Dat betekent dat we ons volgende vragen stellen:

  • Vanwaar komt het lied?

  • In welke stijl is het geschreven?

  • Leert dat iets voor onze uitvoering vandaag?
    (het gaat dus zeker niet om een kopieergedrag)

 

3. Waar vinden we deze informatie? 
 

Musicologische verwijzingen en musicologisch register
Om de musicologische achtergrond van een lied op het spoor te komen biedt ons zangboek Zingt Jubilate enkele hulpmiddelen aan. 
- Na elk lied vinden we onderaan de pagina steeds een korte verwijzing naar de oorsprong van de tekst en de melodie. 
- Achteraan in ons zangboek, vanaf pagina 989, vinden we het meer uitgebreide musicologisch register waarbij nog uitgebreider wordt ingegaan op de oorsprong van de tekst, de oorsprong van de muziek en de tijdsaanduiding indien bekend. 
Deze informatie kan ons helpen het karakter van een lied te bepalen. 

 

Muzieknotatie
Ook de muzieknotatie kan ons al behoorlijk op weg helpen.  Doordat kerkliederen stammen uit verschillende stijlperiodes hebben ze daarom vaak een eigen karakteristieke notatie, ritme en metrum (maatsoort).  Vooral meer vrij gecomponeerde melodieën uit de tijd van vóór de invoering van de latere metriek (waarvan de maatstreep het symbool is) en ook moderne liederen passen niet volledig in het klassieke systeem, o.a. om diens indeling in zware en lichte maatdelen.  Zo komen in het boek Zingt Jubilate heel wat maatloze liederen voor.  Bij deze liederen is het nog veel duidelijker dat de tekstinhoud grotendeels bepalend zal zijn voor de voordracht.

 

 

B. VERSCHILLENDE STIJLEN HISTORISCH

 

Een volledige cursus musicologie duurt 4 jaar.  Het spreekt voor zich dat we hier dus slechts heel beknopt enkele zaken kunnen uitlichten.  In hiernavolgend historisch overzicht gaan we even in op welke manier de verwijzingen uit het zangboek ons meer info verschaffen over de uitvoeringswijze van de liederen.

 

1. Liederen met gregoriaanse wortels of liederen op zijn GREGORIAANS (à la grégorien)
Uitvoeringspraktijk:            soepele zangstijl, volledig vertrekkend vanuit de tekst                                              
                                               (cfr. Cicero: “spreken is een vorm van zingen”)

Herkenbaar aan:                 notatie met enkel zwarte en witte bollen (zonder stokjes)

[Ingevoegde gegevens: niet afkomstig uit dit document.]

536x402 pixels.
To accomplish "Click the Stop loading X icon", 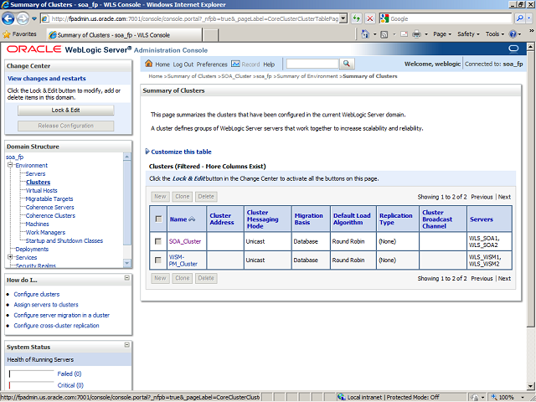I will pos(370,18).
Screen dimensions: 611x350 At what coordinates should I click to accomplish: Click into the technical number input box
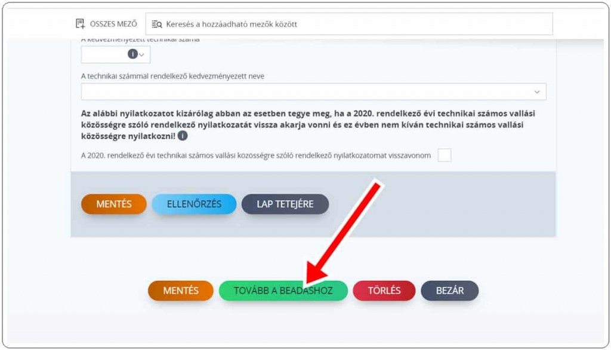(x=103, y=55)
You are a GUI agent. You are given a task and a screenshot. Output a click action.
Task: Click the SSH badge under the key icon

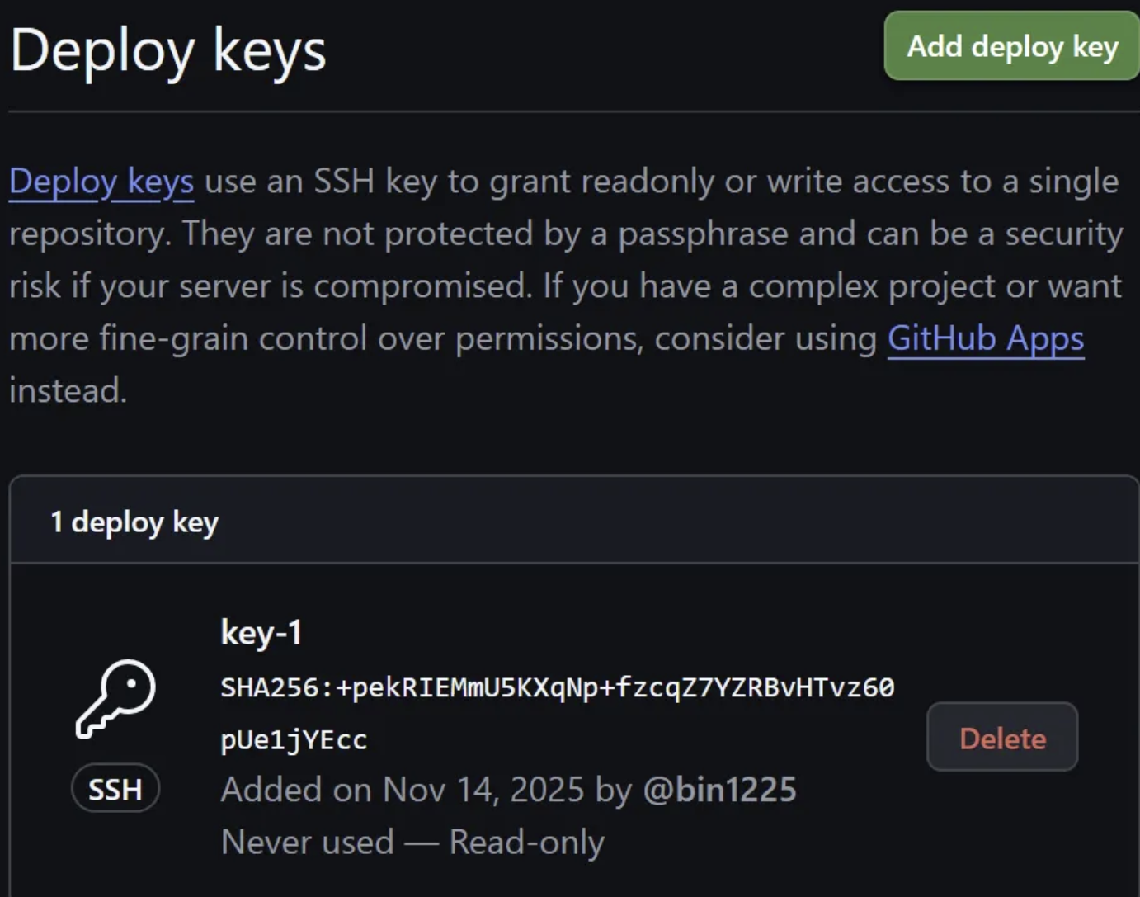(x=115, y=790)
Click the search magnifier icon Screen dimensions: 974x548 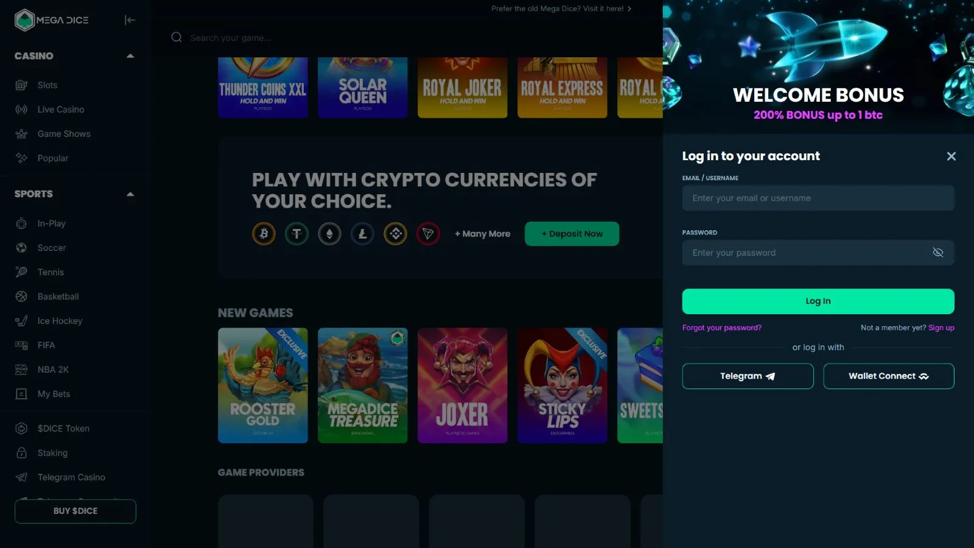click(177, 37)
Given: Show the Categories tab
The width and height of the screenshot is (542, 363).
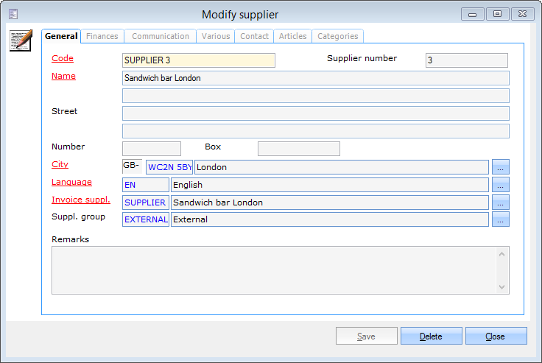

Voorbeelden:                       ZJ 16, 124, 383, 409, 434, 444, 740, 926, …

 

2. Liederen uit de 14de – 16de eeuw              LAAT-MIDDELEEUWEN / RENAISSANCE

Uitvoeringspraktijk:            uitvoering vanuit de stuwing die de ritmiek ons geeft…
                                               en daarin de tekst tot expressie brengen

Voorbeelden:                      ZJ 202, 232, 415, 424, 426, 516, 554, 702, 703, 743, …
 

3. Protestanten 16de eeuw                              VOLKSE KERKLIED van LUTHER en TIJDGENOTEN

Uitvoeringspraktijk:            het “volkse kerklied” en de ‘Geneefse psalmen’ (Calvijn)
                                               stevige, robuuste melodieën, bedoeld voor de volkszang
                                               in een tempo waarbij het mogelijk is om een boog te zingen
                                               (dus niet te traag)
                                               Het grote gevaar van die protestantse liederen is dat we ze te ‘romantisch’
                                               gaan zingen (‘romantisch’ niet in de betekenis van 14 februari, maar in de
                                               betekenis van 19de eeuws).
Herkenbaar aan:                 Maarten Luther (1486-1546) en tijdgenoten (Ph. Nicolai, N. Herman),
                                               componisten van Geneefse psalmen (L. Bourgeois, G. Franc, Maître Pierre)
                                               verwijzingen als Genève, Erfurt, Straatsburg, Görlitz

Voorbeelden:                      ZJ 104, 106, 206, 225, 236, 409, 427, 430, 511, 518, 519, 520, 525, 544, 549,
                                               550, 595, 701, 741, 918, …
 

4. Liederen uit de 17de – 18de eeuw              BAROK

Uitvoeringspraktijk:            Vanuit het functionele denken is niet elke noot even belangrijk:
                                               het metrum (maatsoort) geeft de belangrijke plaatsen aan. 
                                               Dit resulteert in een soepele beweging.
Voorbeelden:                      ZJ 413, 528, 531, 570, 583, 585, 610, 739, 780, 809, 813, 819, …
 

5. Liederen uit de 19de eeuw                           ROMANTIEK

Uitvoeringspraktijk:            lange melodieën, legato zingen…  (liederen die veel adem vragen)
                                               Het vaste klassieke maatgevoel wordt nu met een grotere vrijheid benaderd.
Voorbeelden:                      uit Groot-Brittannië:  127, 204, 751, 811;
                                               nog steeds in 19de eeuwse stijl: liederen van De Vocht: ZJ 404, 501, 599

 

6. Liederen uit de 20ste eeuw

Context:
Liederen zijn nu echt bedoeld om te functioneren in de liturgie.
(Voordien werd in de rooms-katholieke liturgie zelf enkel gregoriaans en meerstemmige muziek gezongen.  
 Liederen werden voornamelijk gezongen bij processies en catechese, …)

 

Uitvoeringspraktijk:            - verschillende liederen in oudere stijlen (=neo-stijlen)
                                                              - gregorianiserend:            ZJ 507, 533, 762
                                                              - barokke stijl:                      ZJ 422, 447, 450

                                                              - 19de eeuwse stijl:              ZJ 503, 723

Voorbeelden:                      ZJ 9c, 20, 43

 

 

C. TOT SLOT

 

Muziek is en blijft iets ‘levend’.  Het zal altijd wat zoeken zijn naar de manier waarop je een lied het best zingt. 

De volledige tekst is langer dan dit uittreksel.